If you mean locally irritating, it's unlikely to make much of a difference. The carbon/carbon dioxide itself doesn't have much of a direct effect on the quality of the air you breath, and burning a synthetic gasoline is still going to release the same pollutants as burning refined gasoline. "Cleaner" air in the non-smoggy sense that term typically evokes comes from vehicle and industrial emissions standards and is a somewhat different conversation than climate change.

If we choose to go this method, as opposed to directly using electricity in batteries for transport, we could also choose a cleaner burning fuel than gasoline. Ethanol is probably the immediate candidate, but probably anything from the alcohol family would be good. Most engines can be tuned for it, and we already mandate E85 in new vehicles/engines.

Capt.Whorebags posted:

Commercial aviation is going to require high grade kerosene for a while yet. There’s been some tinkering with downblending but I’m not aware of any real substitute close to use. Compressed hydrogen may be a solution for ground transport, particularly if cheap clean electricity is a reality.

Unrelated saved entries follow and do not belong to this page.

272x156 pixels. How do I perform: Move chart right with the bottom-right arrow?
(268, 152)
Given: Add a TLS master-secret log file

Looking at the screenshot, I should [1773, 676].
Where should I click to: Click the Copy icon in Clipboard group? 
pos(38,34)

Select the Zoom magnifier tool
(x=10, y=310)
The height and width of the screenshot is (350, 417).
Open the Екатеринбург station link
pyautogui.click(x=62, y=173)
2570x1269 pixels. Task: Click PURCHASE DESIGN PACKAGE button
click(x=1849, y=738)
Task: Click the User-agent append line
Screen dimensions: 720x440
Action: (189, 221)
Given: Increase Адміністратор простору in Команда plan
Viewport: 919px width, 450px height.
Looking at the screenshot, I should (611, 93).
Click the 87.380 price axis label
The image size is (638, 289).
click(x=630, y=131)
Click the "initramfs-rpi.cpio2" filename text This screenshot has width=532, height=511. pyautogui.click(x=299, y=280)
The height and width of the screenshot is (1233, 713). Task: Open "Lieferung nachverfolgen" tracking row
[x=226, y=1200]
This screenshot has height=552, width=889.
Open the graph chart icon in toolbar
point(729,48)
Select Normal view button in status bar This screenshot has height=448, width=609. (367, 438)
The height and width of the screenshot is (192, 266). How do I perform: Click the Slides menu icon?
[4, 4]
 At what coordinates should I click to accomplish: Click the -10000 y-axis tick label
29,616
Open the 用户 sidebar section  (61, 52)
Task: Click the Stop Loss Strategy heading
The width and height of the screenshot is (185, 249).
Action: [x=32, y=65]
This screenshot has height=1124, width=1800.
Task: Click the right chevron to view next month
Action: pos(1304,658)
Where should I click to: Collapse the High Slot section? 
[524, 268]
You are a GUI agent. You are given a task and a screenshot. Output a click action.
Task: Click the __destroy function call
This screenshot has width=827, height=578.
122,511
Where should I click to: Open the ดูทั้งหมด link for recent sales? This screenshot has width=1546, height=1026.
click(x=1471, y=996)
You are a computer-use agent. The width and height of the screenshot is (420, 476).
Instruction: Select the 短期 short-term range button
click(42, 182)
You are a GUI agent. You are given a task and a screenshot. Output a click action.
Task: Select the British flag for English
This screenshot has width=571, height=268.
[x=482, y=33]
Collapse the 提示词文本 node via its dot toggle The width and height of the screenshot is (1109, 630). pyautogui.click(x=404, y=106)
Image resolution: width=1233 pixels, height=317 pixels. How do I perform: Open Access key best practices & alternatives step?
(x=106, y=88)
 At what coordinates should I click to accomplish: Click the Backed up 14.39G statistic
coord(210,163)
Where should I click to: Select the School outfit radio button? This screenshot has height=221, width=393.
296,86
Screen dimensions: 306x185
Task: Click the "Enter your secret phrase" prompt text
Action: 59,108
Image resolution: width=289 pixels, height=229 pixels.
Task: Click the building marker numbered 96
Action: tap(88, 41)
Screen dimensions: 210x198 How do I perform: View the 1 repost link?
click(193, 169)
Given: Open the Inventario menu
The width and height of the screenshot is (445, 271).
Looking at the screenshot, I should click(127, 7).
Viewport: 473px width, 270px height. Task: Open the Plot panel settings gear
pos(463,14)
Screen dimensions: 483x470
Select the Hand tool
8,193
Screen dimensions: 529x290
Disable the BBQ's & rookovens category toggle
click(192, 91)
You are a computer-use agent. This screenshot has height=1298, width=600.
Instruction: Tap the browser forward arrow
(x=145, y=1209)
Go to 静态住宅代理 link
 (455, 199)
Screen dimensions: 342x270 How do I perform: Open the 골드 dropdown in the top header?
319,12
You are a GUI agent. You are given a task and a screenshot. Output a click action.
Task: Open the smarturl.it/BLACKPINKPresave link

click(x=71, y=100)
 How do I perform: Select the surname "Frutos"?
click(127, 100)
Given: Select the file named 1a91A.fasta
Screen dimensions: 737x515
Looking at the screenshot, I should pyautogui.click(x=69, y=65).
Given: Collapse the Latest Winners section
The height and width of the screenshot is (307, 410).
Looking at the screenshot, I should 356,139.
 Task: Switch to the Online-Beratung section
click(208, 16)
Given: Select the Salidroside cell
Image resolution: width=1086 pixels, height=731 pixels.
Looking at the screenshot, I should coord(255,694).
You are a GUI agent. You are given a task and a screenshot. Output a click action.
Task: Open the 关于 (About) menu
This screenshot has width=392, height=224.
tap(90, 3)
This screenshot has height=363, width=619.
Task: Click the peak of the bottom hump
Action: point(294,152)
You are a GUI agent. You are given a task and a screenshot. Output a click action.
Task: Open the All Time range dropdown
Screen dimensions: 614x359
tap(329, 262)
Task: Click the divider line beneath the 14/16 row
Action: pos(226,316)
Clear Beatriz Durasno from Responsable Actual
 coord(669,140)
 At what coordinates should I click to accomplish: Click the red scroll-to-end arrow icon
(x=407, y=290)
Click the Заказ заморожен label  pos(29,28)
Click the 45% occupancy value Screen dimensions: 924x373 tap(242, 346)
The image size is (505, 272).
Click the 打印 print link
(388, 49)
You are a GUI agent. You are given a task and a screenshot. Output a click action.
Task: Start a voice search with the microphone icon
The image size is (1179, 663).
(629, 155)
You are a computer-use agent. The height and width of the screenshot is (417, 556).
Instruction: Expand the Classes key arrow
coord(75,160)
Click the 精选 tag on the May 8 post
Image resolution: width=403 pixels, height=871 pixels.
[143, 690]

Jet engines tend to be very friendly about burning different fuels, so an artificial kerosene or similar fuel should be totally doable. Related to that, there are a number of companies that are in the prototype or preproduction phase for short haul electric planes, seating between 1 to 12 people. While these are aimed at the corporate jet market, if the tech could be adapted/adopted by the civil market, it would be a huge boon. AvGas is nasty, and getting rid of all the old 60's era Cessna's (etc) that are still flying would be a good cut to some of the uglier pollution we dump in the air.

A GIANT PARSNIP
Apr 13, 2010

Too much fuckin' eggnog


Lightning Knight posted:

So what does that mean in practice? Could we do it with large scale fission power? Or do we need fusion power?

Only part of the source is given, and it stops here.